Using git hooks to maintain a "cleaned output" notebook branch

This is slightly off topic for this forum unless regarded as a Jupyter workflow problem, so apols in advance if it is off-topic…

I have a git repository with:

  • a set of notebooks in the master branch that contain run notebooks with output cells populated;

  • a set of derived notebooks derived from master in a clean branch that have same notebooks but with output cells stripped…

Tools such as nbstripout help automate the creation of “output cleaned” notebooks.

Is there a set of git commit hooks / filters I can use so that a commit of one or more notebooks to the master branch will result in a cleaned copy of the same notebook(s) being committed to the clean branch?

The master branch may contain a lot of notebooks in nested directories, so ideally I only want to run the notebook cleaner over notebooks that have been updated.

it would also be useful if the clean branch were configured from the start to ignore .ipynb_checkpoint/ notebooks.

1 Like

Sounds like a cool idea and I am sure the all mighty Git can do it but I don’t know how.

I’d start investigating from https://git-scm.com/docs/gitattributes. I use it to automatically en-/decrypt files in a repo with:

secrets/** filter=git-crypt diff=git-crypt

or to automatically use nbdime for diffs:

*.ipynb	diff=jupyternotebook
*.ipynb	merge=jupyternotebook

where the command/tool called jupyternotebook is defined in .git/config:

[diff "jupyternotebook"]
	command = git-nbdiffdriver diff
[merge "jupyternotebook"]
	driver = git-nbmergedriver merge %O %A %B %L %P
	name = jupyter notebook merge driver

I wonder what happens if you have a different .gitattributes in each branch and then cherry pick commits from your master branch to the clean branch. Does that pply the filters defined in the .gitattributes of the clean branch?

1 Like

I don’t know if this can be automated with a commit hook (probably not), but I would suggest going the different direction:

Only commit “clean” notebooks, and have a single branch (with a single commit) where the notebooks are executed. I’ve described the suggested workflow here:
https://mg.readthedocs.io/git-jupyter.html#executing-notebooks-in-a-separate-branch

The setup is mostly automatic, but the daily use requires (for now) some manual steps.

The advantage of this approach is that the whole history is “clean” and all diffs are readable. But still, having a branch with executed notebooks allows the outputs to be visible, e.g., on nbviewer.

@mgeier Thanks for that suggestion and the link.

My preferred way of working would be to commit .md files into master and then use commit hooks to run the md via jupytext etc to produce run notebooks automatically committed into a separate branch. Having that branch empty of commit messages would be interesting.
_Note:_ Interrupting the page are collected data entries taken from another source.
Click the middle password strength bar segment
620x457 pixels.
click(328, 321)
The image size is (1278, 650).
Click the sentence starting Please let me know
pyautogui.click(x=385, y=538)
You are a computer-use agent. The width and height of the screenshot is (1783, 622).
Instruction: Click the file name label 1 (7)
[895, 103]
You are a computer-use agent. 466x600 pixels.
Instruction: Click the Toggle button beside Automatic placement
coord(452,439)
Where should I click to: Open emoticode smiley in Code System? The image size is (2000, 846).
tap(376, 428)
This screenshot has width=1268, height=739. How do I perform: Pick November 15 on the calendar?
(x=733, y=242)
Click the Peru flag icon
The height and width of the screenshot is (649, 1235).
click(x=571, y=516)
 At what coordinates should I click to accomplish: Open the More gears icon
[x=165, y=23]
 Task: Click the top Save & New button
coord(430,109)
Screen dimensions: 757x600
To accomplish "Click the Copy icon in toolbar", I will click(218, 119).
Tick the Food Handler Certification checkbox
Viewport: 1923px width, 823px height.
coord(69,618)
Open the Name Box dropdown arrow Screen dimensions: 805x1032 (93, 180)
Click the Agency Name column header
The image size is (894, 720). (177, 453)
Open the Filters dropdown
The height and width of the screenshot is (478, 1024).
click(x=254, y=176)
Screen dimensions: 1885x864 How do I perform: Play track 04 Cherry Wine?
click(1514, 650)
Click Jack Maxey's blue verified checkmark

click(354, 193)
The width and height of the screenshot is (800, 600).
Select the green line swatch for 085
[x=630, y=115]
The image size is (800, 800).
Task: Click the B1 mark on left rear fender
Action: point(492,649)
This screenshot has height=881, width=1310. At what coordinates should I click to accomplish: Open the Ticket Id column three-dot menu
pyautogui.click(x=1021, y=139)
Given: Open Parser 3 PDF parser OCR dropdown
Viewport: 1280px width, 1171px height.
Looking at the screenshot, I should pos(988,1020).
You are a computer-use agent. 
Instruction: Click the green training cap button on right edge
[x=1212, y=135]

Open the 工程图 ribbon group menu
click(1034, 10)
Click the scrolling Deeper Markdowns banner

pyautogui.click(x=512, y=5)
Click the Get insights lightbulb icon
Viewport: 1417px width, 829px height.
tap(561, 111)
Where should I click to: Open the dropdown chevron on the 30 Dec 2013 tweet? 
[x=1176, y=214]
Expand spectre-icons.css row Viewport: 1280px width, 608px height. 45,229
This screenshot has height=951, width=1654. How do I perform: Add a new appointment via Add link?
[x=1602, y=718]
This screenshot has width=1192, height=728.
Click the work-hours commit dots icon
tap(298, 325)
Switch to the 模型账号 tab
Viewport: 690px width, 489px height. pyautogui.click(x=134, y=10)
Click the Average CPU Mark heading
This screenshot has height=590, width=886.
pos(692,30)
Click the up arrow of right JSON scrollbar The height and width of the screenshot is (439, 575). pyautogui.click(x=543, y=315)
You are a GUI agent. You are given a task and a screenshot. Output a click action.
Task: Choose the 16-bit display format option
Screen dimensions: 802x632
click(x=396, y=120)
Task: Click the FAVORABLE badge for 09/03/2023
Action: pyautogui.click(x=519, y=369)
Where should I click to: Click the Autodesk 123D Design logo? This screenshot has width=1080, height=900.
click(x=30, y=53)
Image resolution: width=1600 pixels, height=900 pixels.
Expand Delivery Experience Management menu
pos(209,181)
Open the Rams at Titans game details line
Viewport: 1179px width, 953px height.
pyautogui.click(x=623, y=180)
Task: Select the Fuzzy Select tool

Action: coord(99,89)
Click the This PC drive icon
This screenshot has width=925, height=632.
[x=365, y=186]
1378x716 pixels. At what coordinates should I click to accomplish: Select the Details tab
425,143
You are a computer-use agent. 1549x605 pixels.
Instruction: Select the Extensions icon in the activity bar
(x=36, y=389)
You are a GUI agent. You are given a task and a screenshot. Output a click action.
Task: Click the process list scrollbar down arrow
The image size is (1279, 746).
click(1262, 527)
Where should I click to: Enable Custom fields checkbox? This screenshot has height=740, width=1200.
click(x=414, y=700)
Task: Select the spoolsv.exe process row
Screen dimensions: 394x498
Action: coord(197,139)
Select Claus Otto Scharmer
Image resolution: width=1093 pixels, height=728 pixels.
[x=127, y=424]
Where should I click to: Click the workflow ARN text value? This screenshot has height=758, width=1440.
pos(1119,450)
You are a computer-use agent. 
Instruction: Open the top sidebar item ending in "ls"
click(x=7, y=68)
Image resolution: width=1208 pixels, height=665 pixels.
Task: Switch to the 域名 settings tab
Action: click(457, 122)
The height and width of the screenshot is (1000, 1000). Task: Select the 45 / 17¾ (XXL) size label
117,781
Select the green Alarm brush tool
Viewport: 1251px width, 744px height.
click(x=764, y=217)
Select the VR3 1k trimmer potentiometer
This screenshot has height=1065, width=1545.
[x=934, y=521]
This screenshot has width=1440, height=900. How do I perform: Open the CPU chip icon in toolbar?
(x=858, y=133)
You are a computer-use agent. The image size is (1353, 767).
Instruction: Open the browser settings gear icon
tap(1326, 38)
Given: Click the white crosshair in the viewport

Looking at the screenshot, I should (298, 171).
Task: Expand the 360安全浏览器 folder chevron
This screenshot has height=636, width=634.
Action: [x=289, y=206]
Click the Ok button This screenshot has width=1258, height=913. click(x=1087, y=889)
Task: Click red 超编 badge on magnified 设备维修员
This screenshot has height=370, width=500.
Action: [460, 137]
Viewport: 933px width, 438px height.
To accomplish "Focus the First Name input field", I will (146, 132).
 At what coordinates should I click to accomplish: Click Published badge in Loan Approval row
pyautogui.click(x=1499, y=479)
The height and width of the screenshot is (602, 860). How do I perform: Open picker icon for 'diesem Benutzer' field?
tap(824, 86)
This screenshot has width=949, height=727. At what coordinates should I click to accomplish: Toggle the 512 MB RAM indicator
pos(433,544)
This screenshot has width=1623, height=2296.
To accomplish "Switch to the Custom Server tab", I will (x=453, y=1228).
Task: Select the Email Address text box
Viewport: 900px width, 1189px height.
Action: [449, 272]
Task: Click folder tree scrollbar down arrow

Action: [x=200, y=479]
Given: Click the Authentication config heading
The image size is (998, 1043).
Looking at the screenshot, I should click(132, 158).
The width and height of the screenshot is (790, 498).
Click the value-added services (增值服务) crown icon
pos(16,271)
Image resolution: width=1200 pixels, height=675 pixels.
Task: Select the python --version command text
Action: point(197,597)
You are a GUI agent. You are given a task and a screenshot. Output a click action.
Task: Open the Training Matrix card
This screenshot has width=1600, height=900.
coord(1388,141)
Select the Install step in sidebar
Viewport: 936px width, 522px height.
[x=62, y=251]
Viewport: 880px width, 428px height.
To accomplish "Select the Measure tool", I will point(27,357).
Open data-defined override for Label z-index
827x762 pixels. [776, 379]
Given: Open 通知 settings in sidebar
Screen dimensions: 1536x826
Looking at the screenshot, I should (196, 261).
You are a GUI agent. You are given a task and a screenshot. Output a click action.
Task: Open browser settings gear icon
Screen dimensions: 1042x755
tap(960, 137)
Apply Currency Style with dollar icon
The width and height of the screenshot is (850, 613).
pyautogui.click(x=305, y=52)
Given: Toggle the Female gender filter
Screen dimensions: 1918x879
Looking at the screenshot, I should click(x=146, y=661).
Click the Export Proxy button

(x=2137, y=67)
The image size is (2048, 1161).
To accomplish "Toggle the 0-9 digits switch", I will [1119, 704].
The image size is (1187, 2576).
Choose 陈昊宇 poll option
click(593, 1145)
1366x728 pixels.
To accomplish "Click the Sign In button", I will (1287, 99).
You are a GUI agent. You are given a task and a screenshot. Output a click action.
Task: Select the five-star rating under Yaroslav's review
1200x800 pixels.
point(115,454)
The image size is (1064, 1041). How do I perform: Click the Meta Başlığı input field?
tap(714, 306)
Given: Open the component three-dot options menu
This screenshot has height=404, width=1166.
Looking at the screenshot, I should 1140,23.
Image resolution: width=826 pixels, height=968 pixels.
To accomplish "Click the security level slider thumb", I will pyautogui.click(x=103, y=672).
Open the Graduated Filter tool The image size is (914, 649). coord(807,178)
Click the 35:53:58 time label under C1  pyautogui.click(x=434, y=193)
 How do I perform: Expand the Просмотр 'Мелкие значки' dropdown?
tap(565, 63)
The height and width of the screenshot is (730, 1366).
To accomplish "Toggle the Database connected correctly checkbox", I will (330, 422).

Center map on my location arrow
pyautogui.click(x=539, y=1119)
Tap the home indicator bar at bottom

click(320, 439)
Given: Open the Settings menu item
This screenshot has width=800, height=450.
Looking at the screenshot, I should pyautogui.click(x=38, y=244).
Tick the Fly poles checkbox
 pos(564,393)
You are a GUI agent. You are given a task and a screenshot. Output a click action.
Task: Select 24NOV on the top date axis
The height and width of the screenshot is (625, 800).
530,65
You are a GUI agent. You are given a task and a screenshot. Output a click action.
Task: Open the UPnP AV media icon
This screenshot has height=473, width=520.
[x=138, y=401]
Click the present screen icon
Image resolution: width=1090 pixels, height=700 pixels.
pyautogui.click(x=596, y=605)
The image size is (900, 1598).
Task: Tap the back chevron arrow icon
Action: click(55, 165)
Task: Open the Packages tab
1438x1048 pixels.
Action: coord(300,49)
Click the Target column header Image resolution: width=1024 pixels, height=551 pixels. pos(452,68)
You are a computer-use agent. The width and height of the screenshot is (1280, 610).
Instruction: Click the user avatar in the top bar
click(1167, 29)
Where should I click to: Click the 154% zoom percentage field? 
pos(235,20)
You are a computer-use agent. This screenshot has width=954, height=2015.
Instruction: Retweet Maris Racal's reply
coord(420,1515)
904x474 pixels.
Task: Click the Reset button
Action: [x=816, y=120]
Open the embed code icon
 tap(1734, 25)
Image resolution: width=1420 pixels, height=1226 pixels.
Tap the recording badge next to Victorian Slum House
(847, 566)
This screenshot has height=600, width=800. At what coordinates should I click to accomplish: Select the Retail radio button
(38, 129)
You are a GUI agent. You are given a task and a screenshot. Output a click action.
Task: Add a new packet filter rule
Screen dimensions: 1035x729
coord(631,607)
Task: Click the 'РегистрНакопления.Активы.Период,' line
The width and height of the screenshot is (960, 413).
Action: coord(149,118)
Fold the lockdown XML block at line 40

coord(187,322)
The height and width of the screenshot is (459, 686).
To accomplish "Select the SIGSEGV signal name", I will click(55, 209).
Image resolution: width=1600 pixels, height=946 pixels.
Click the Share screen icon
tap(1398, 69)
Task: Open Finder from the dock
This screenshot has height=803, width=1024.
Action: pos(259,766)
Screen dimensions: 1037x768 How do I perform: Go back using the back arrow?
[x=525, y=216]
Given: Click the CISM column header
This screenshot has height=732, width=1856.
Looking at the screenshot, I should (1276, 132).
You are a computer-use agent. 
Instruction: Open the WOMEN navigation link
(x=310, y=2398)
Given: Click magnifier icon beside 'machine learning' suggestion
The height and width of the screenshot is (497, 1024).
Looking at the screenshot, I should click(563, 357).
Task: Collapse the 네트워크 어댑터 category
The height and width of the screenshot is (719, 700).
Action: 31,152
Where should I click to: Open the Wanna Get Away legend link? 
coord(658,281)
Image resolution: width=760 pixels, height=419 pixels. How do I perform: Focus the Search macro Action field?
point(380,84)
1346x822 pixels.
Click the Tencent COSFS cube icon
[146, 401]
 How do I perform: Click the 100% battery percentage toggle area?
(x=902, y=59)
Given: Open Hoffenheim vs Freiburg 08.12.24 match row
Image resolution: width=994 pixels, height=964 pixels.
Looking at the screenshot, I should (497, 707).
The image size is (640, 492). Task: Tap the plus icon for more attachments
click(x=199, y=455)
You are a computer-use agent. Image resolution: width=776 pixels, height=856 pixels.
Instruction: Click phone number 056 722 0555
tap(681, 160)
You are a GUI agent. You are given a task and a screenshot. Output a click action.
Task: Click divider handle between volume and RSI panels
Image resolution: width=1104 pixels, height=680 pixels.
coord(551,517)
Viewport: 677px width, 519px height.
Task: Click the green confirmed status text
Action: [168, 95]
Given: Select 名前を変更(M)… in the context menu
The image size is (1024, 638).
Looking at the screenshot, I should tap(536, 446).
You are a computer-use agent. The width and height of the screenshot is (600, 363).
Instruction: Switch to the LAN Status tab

Unfortunately, I’m having trouble persuading anyone else in the merits: a) of a Jupytext mediated approach; b) empty notebooks, rather than run notebooks, as the the thing committed by users. (The wider feeling is a user should commit the run notebook so they can see that they are committing the run notebook as they expect it to be run and then the output stripped notebook derived from that.)

–tony

I think the approach from my link above doesn’t work if you use Markdown files. Rebasing the “executed” branch would cause conflicts.

You could re-convert and re-execute all files (not only changed files) each time to avoid rebasing, then it could work. But it would be annoying if you have many notebooks (and you change only a few of them).

An alternative approach would be to have only the original Markdown files in your repo (without a separate branch for converted/executed notebooks).
Then you could use jupytext as a “contents manager”, see https://jupytext.readthedocs.io/en/latest/using-server.html#global-configuration.

You can also use this “contents manager” on Binder. For an example configuration see https://github.com/PlasmaPy/PlasmaPy/blob/0876fb363d3ff57eac662655e275bcca48f36884/.jupyter/jupyter_notebook_config.py.
The disadvantage is that all your users will have to install and configure jupytext if they want to open the files locally.

Instead of having executed notebooks in your repo, you can provide static HTML pages (including the cell outputs) with nbsphinx (full disclosure, I’m the author). See https://nbsphinx.readthedocs.io/en/0.4.3/custom-formats.html.
Here are two random example pages created from Markdown files:

Re: using Jupytext: yes, that would be the idea… Generate ipynb from md, essentially, and treat (as far as repo is concerned) the md as the first class source.

(By default, I use Jupytext in all my environments, with no pairing… it means I can edit py and md files in the notebook UI.)